Take Profit 1 - 107.10 Take Profit 2 - 107.60 Take Profit 3 - 108.10 Stop loss - 105.30
The CADJPY pair has been in a bullish trend for the past few weeks, and it is currently trading near the top of its range. The current spot rate is 106.30, and a buy entry point of 106.30 is just below the recent high of 106.50.
There are a few reasons why CADJPY could continue to rise in the near term. First, the CAD is generally seen as a commodity currency, and it has been strengthening against the JPY in recent weeks as commodity prices have risen. Second, the Bank of Canada is expected to raise interest rates more quickly than the Bank of Japan, which could put upward pressure on the CAD against the JPY. Finally, the Canadian economy is expected to grow more quickly than the Japanese economy in the near term. This is due to a number of factors, including the strength of the Canadian housing market and the country's exports of oil and other commodities.
Technical analysis:
From a technical perspective, the CADJPY pair is trading above its 200-day moving average, which is a bullish signal. The pair is also forming a bullish ascending triangle pattern, which is a continuation pattern that typically leads to a breakout to the upside.
Fundamental analysis:
The Canadian economy is expected to grow more quickly than the Japanese economy in the near term. This is due to a number of factors, including the strength of the Canadian housing market and the country's exports of oil and other commodities.

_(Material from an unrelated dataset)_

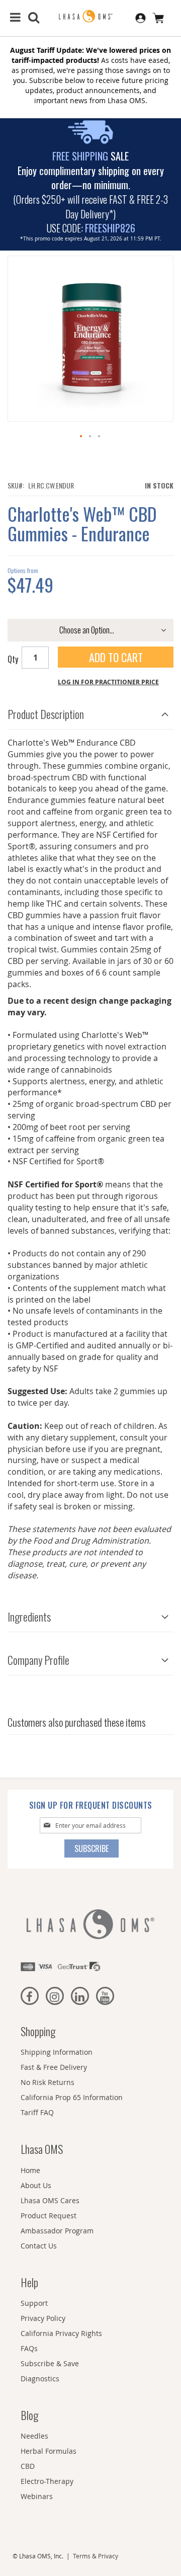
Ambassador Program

However, the Bank of Canada is expected to raise interest rates more quickly than the Bank of Japan, which could put upward pressure on the CAD against the JPY.
Risks:
There are a few risks to consider before entering a trade on CADJPY. First, the global economy is facing some headwinds, such as the war in Ukraine. These headwinds could weigh on risk appetite and lead to a decline in the CADJPY pair. Second, the Bank of Japan is expected to continue to pursue an ultra-loose monetary policy, which could put downward pressure on the JPY. Finally, the Canadian economy is facing some headwinds, such as the war in Ukraine and the ongoing trade tensions with China. These headwinds could weigh on the CAD and lead to a decline in the CADJPY pair.
Overall:
I think CADJPY is a good pair to trade for those who are looking for a long-term bullish trend. However, it is important to remember that the forex market is volatile, and there is always the risk of a reversal. You should always do your own research before entering any trades.
Here are some additional factors that you may want to consider before entering a trade on CADJPY:
The economic outlook for Canada and Japan. The level of volatility in the forex market. The price of oil and other commodities.